Information shown »
[Start of section]

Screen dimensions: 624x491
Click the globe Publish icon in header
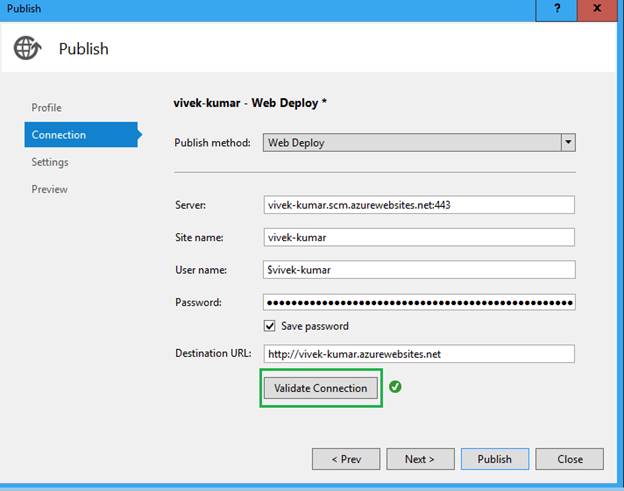coord(27,48)
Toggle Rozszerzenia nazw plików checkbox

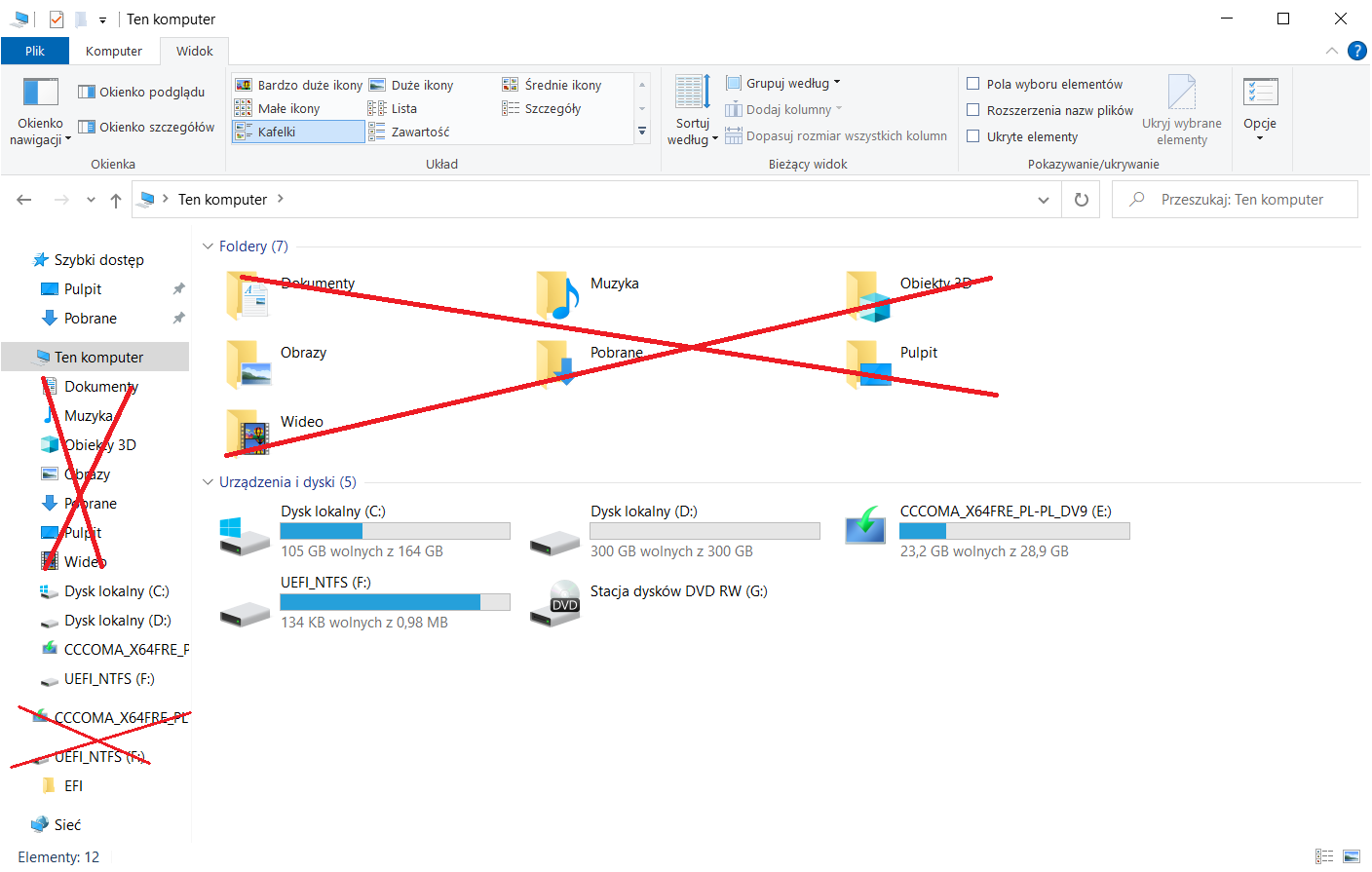[x=973, y=110]
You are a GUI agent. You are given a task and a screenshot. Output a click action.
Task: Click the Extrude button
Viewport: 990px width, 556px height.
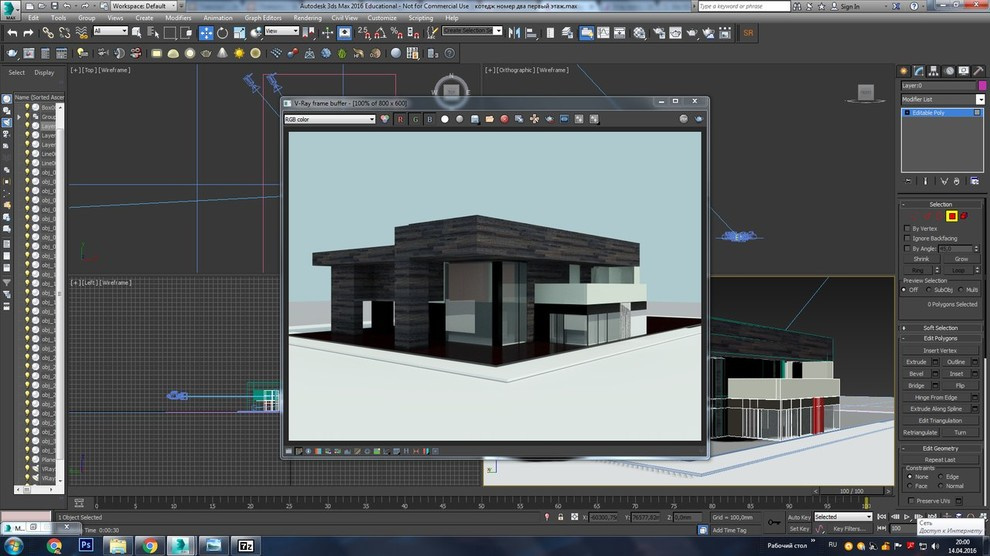(917, 362)
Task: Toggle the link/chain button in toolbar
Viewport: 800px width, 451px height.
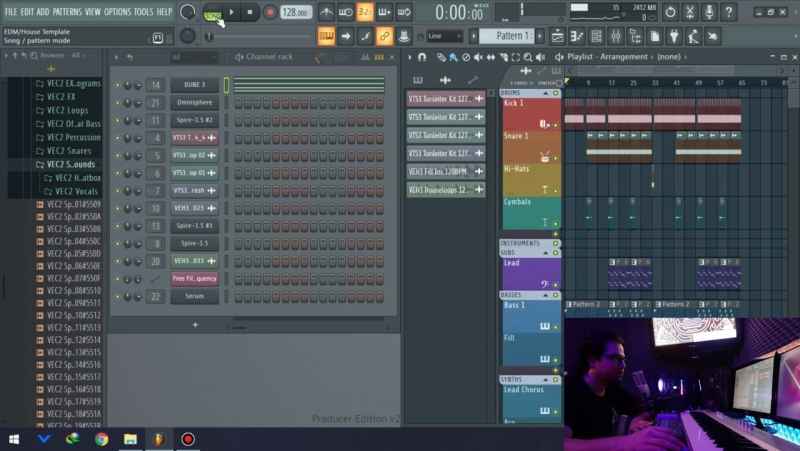Action: pos(384,36)
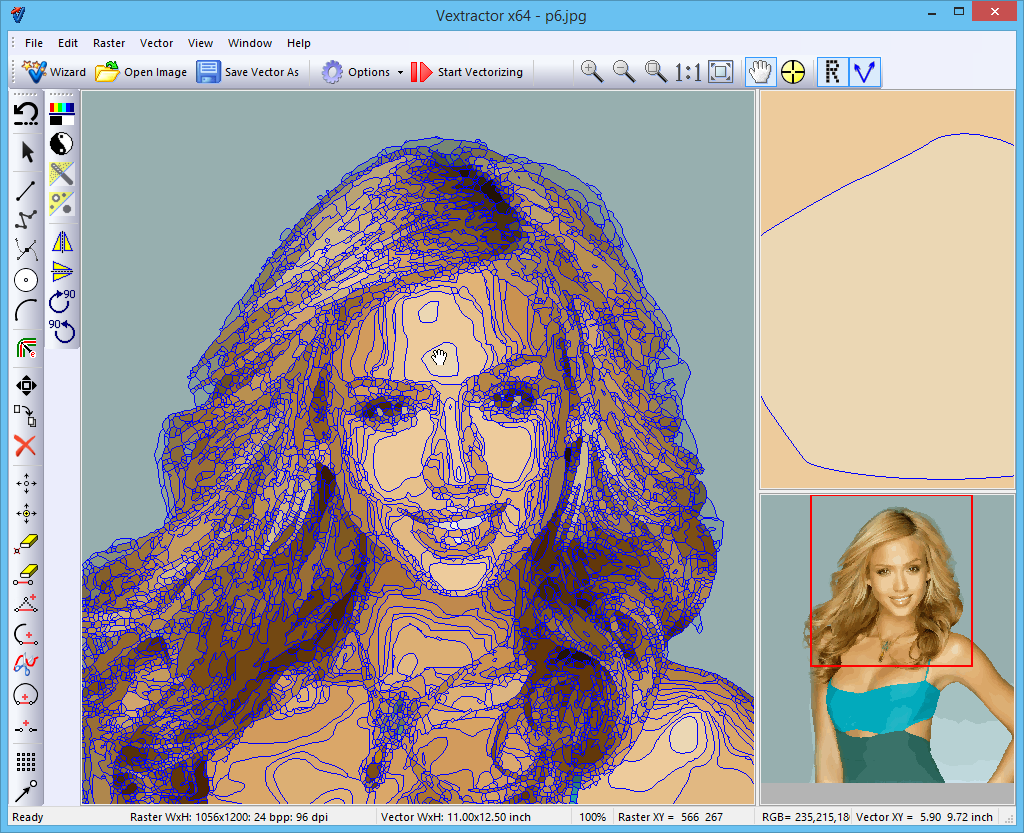Select the circle drawing tool

click(x=27, y=280)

[End of section]

What you need to do »
Give back every record above word for word, dropping pictures.

Result of this task »
Screen dimensions: 624x491
Click the globe Publish icon in header
coord(27,48)
Toggle Rozszerzenia nazw plików checkbox

[x=973, y=110]
You are a GUI agent. You are given a task and a screenshot. Output a click action.
Task: Click the Extrude button
Viewport: 990px width, 556px height.
(917, 362)
Task: Toggle the link/chain button in toolbar
Viewport: 800px width, 451px height.
Action: pos(384,36)
Select the circle drawing tool

click(x=27, y=280)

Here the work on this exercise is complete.